Addis Ababa november15/2019 Some political parties said the proposed merger of the Ethiopian People’s Revolutionary Front (EPRDF) is a decision that has to be taken to move the country forward, while others warned the merger could lead into more difficult unitary system.
Recently, EPRDF announced its plan to transform itself into a new single national party in a move to widen democratic culture in Ethiopia.
According to the Front, the merger will have a momentous input to build up unity and ensure equal participation of all associates of EPRDF on the decision-making process.
Speaking to ENA, former member of House of Peoples’ Representatives, Beyene Petros said the idea of merger is a right decision that could help Ethiopia to deepen democratic culture through involving different voices in party affairs.
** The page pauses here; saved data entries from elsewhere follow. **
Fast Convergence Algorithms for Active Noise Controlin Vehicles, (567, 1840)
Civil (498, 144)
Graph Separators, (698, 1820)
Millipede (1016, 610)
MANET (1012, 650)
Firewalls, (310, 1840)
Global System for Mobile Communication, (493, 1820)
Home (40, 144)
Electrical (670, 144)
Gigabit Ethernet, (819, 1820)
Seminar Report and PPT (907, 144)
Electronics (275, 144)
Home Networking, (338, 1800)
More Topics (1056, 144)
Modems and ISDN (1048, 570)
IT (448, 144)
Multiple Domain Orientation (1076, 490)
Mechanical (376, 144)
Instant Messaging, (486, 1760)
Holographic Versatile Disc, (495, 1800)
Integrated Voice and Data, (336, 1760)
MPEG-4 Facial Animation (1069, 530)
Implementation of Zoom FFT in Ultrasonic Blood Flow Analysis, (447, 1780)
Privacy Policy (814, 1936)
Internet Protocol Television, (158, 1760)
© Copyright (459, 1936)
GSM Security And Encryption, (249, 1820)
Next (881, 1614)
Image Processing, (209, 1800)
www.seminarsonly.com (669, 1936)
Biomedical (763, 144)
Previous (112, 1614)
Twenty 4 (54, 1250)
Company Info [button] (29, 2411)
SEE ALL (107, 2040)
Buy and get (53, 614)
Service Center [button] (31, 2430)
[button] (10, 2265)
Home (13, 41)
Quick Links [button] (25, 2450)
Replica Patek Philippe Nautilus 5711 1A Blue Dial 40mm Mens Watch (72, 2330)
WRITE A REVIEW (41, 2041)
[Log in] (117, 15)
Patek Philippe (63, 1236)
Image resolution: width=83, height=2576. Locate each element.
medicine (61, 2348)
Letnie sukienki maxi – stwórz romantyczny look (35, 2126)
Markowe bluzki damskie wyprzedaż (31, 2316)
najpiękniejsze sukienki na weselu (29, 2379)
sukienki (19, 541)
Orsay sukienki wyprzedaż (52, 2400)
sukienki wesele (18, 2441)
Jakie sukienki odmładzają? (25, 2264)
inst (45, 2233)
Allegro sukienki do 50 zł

He recalled that EPRDF was insisting for merger among competitive political parties irrespective of self fusion within its Front. However, Beyene said the proposed merger seems a constructive move.
“EPRDF has always been insisted on competitive political parties to merge, but I can say that EPRDF itself never been best model for us because the four parties, leading the country in coalition, never united together as single party despite the huge opportunity they hold on their hands. So, the recent decision for merger seems a constructive idea,”he said.
A senior politician and ex-parliamentarian, Girma Seyfu, appreciates the merger as practical engagement to promote peaceful coexistence across the country.
Appreciating the merger, Girma said creating a strong single party would enable parties to consolidate themselves for greater effectiveness.
“I appreciate the efforts, because this is a very great opportunity to form a strong party but it needs to respect the decision of others that refused to merge as a single party,” he added.
Conversely, Geda System Promoting Party President, Robele Tadesse warned that EPRDF’s merger is a move to create a unitary system in Ethiopia.
Though Robele believes merger of political parties is crucial for effectiveness of parties in the process of democratization, but EPRDF’s fusion may lead to the denial of collective rights of citizens.
“On the context of Ethiopia, the federal system based on ethnic backdrop, so how could they manage to merge after all their premises is based on ethnicity. I doubt that could be viable and it may pose intricacy on our federal system,” he said.
President of Wolita Nation Democratic Front, Tekle Borena, has supported the stance of Robele, regarding EPRDF’s merger.
“We are worried that the merger of the parties could end the federal system, the federal system could fade away through times. Power decentralization could be affected and the regional states turned into unitary one,” he said.
Temesgen Burka, Research Coordinator at EPRDF’s Democratic System Development Center, said the concept of merger does not mean denying the existing federalism system but it will be a way for prosperous and unity in diversity.
“The merger of the coalition parties and affiliates will be an umbrella for the party to come together under one shade for the national development,” he said.
EPRDF has taken best experiences from other countries including Switzerland, Belgium, Nigeria and India, he pointed out.
The idea of merger has been a point of discussion since the 5th conference of EPRDF held in 1996 EC and agreements were reached on the plan in all meetings of the Front.
Recently Prime Minister Abiy Ahmed said merger of Ethiopian People’s Revolutionary Front (EPRDF) and other political parties as a single national party will be publicized soon.